Enmendar el plano
No está claro que el nuevo Ayuntamiento disponga de imperativos morales para trasladarse a Cibeles sin haberse razonado ampliamente esa necesidad de faraonizar las instalaciones. Los grandes edificios y monumentos públicos suelen ser acremente denostados en sus comienzos porque las novedades rompen la rutina urbanística hasta que se ganan, con el tiempo, el derecho a participar del entorno. Al parecer, la torre Eiffel pudo alzarse porque su destino era ser echada abajo llegada la clausura de la Exposición Universal que la justificaba. Y ahí la tienen, hecha el símbolo más idóneo de París. Claro que allí se atreven con todo, aunque procuran dejar que pase algún tiempo entre una y otra extravagancia. El horroroso Centro Pompidou aún está siendo digerido, a fuerza de echarle modernidad al asunto. Y no digamos de la pirámide cristalina que, por ahora, mancilla la plaza de la Concordia. Y es que estropear una ciudad tan hermosa como aquélla cuesta mucho esfuerzo y osadía. Madrid parece más facilona y ya avanzan los devastadores planteamientos de Moneo para arruinar la plaza Mayor con otro imitado cubo transparente. La plaza sólo necesita el amor por conservar lo que tiene y no precisa pirámides de vidrio.

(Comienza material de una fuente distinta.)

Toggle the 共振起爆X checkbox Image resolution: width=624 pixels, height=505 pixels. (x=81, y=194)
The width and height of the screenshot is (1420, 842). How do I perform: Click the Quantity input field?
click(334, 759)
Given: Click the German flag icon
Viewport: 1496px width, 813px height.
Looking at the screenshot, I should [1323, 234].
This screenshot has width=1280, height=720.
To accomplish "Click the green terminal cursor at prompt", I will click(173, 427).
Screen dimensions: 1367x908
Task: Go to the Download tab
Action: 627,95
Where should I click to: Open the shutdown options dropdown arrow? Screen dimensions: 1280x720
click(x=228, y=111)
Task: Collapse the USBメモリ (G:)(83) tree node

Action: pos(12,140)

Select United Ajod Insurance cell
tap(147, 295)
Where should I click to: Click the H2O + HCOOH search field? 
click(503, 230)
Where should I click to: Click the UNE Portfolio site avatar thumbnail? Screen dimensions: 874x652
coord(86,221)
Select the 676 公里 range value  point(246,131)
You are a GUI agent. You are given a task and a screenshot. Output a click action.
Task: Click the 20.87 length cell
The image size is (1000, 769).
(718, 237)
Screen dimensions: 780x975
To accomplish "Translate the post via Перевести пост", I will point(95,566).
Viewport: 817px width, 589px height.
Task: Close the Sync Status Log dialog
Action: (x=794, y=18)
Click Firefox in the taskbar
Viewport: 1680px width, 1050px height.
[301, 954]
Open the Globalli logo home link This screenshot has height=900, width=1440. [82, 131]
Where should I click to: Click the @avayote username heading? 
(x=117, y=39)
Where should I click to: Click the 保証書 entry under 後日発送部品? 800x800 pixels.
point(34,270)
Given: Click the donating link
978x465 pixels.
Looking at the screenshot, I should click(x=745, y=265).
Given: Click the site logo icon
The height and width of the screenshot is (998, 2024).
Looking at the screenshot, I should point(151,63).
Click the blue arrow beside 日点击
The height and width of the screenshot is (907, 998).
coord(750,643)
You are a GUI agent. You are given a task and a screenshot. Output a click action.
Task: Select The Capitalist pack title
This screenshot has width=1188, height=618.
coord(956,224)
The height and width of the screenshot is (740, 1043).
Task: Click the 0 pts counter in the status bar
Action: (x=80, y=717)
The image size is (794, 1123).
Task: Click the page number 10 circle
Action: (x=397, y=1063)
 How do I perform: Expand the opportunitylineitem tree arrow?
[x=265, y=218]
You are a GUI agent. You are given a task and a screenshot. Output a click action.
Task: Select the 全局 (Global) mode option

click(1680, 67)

En este Madrid aún irrita y desespera una de las mayores tropelías arquitectónicas que se han perpetrado: las Torres de Valencia, infamia para los densos y airosos arcos de la plaza de la Independencia que exigían el vacío celeste entre sus vanos. Vamos transigiendo con los dos edificios inclinados sobre la plaza de Castilla, que carecen de perspectiva, y aún no hemos formado juicio por el destino que el nuevo alcalde reserva al Palacio de Nuestra Señora de Comunicaciones. Creo que lo malo es lo que les hacen por dentro a estos edificios. Ya ocurrió con la otra Casa de Correos, la de la Puerta del Sol, que luego ocupara el Ministerio de la Gobernación y más tarde la Dirección General de Seguridad. Está casi vaciado, lo que ha permitido que la comunidad autónoma disponga del amplísimo patio interior, digno de un cuartel de caballería, pero con menos cantidad de despachos y dependencias integradas. Es el mal de piedra, que ataca a los políticos en cuanto aperciben mandatos que puedan superar los cuatro años. Una derivación de esa dolencia es la creación de escombros y grandes espacios interiores donde no hacen falta.
En cierta ocasión, me perdí dentro del gran edificio de Correos, en busca de una remota oficina donde parecía haber naufragado un envío que no llegó a mis manos. Salvo la enorme sala central, de proporciones mesopotámicas, los aledaños interiores son un laberinto de distintos niveles, pasillos, covachuelas, que luego se desploman en los grandes recintos de clasificación y expedición. Aquel portentoso edificio estaba hecho a propósito para un fin. Era lugar de cita, sede de las misteriosas listas de correos de nuestras relaciones postales amorosas y, más o menos, hace buen papel con el Banco de España, incluso con los palacios de Linares y la enjardinada mole de Buenavista.
Piensan convertirlo en el nuevo municipio madrileño y no sé si tienen en cuenta la sabia inercia de los vecinos, la querencia por el centro de la ciudad y la tradición de que la Casa de la Villa estuviera en el epicentro de la antigua ciudadela. El hecho es que van cayendo en un saco sin fondo las construcciones fastuosas, muchas de ellas alzadas en honor de la divinidad financiera, con aquellos enormes bancos de pretenciosa factura. El que recuerdo como sede del Río de la Plata, después Central, junto a Cibeles, también se escora hacia la función burocrática municipal o autonómica. Sería curioso divulgar el gran número de locales que ocupan las administraciones comunitarias y municipales, en Madrid, aparte de los cada vez más dispersados ministerios. Si levantamos la mirada del siempre sospechoso pavimento, comprobamos que muchos primeros pisos de grandes casas son despachos oficiales, desgajados de las sedes nutricias. Madrid fue, a lo largo del siglo XX, una ciudad que cambió los innumerables cafés por sucursales bancarias. Hoy afloran, algo tímidamente, nuevos hoteles de los que no tenemos noticia, necesarios para la demanda de los forasteros y los eventos sociales, y una eclosión, esperemos que controlada, de espacios administrativos en número nunca conocido en estos lares. No mejoran, corrigen o enmiendan la plana que lo precise, sino los planos de la Villa y Corte.